» **WRITTEN PROBLEM**: Gather every line of the listing below that contains the word "click", and reproduce each one in full.

===== RECORD LIST

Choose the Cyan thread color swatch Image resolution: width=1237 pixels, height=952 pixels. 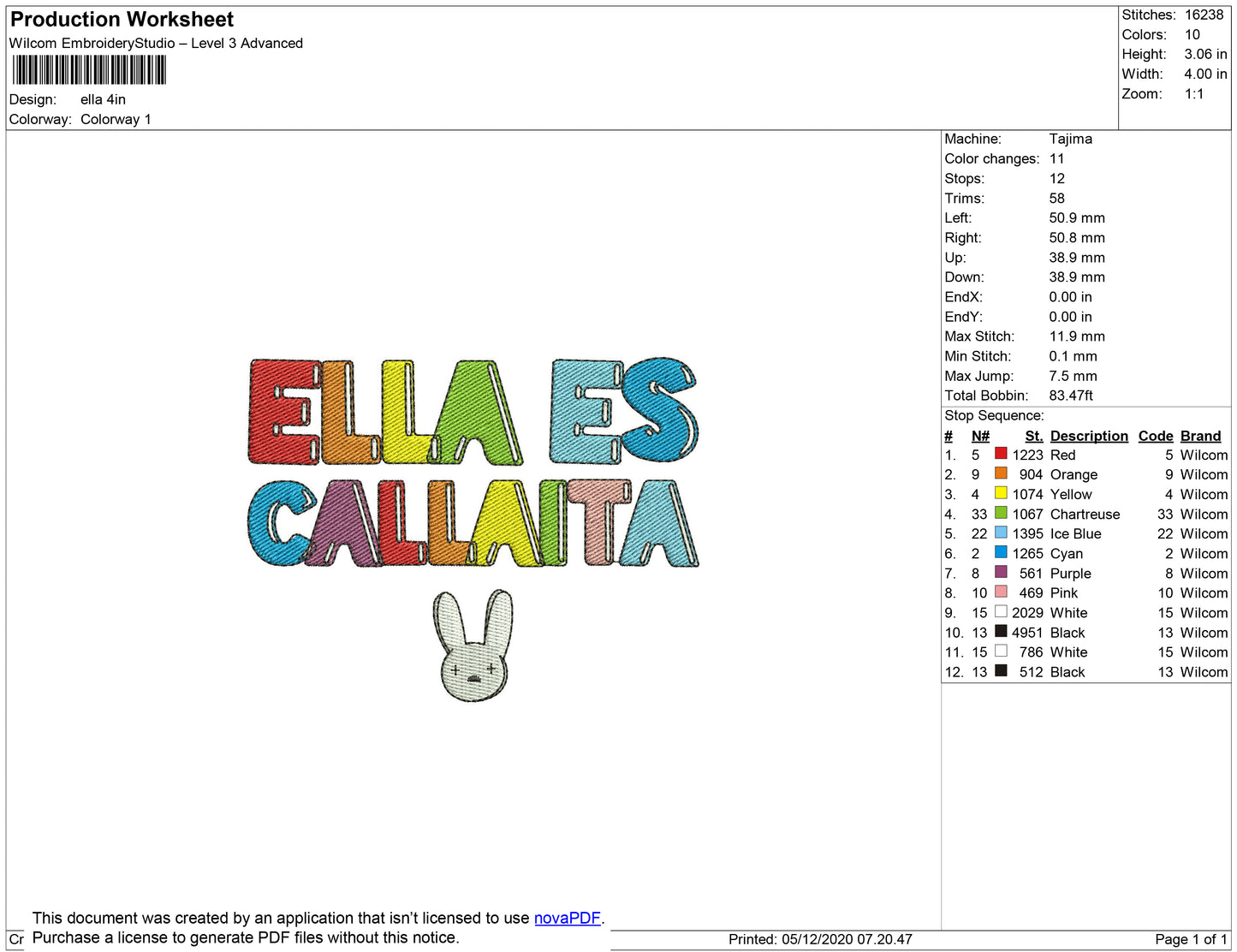[1000, 552]
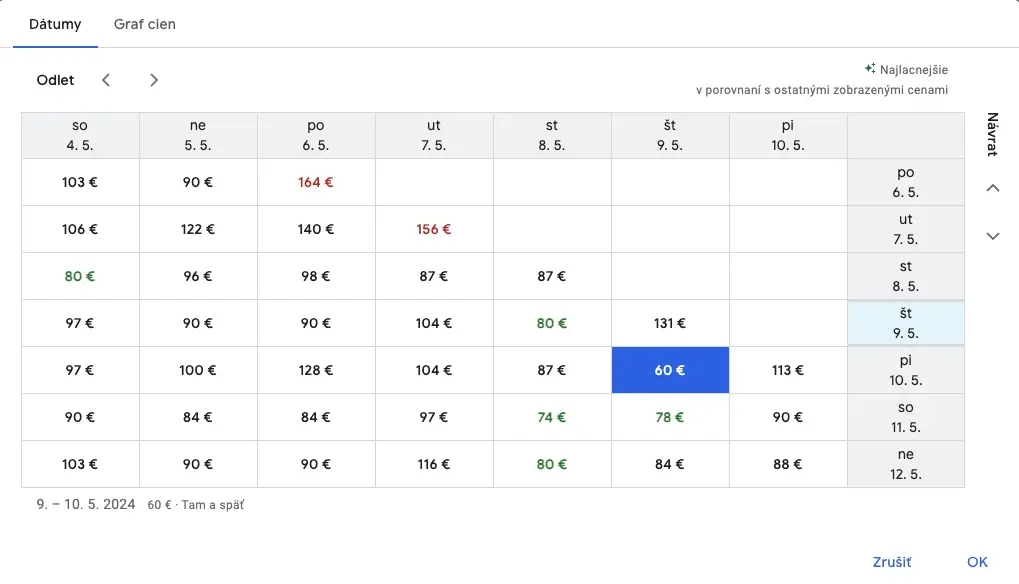1019x584 pixels.
Task: Confirm date selection with OK
Action: click(977, 561)
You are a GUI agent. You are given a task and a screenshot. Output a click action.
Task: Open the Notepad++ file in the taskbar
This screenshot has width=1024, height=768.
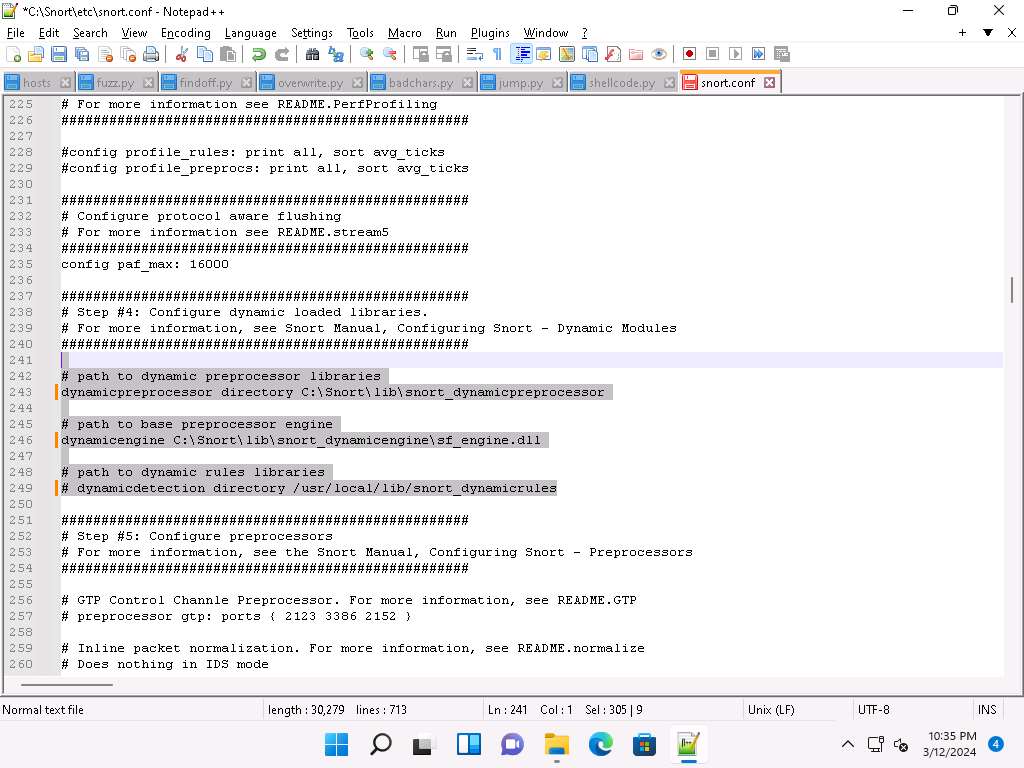point(686,744)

==========

» **SOLVED EXERCISE**:
Action: click(977, 561)
You are a GUI agent. You are given a task and a screenshot. Output a click action.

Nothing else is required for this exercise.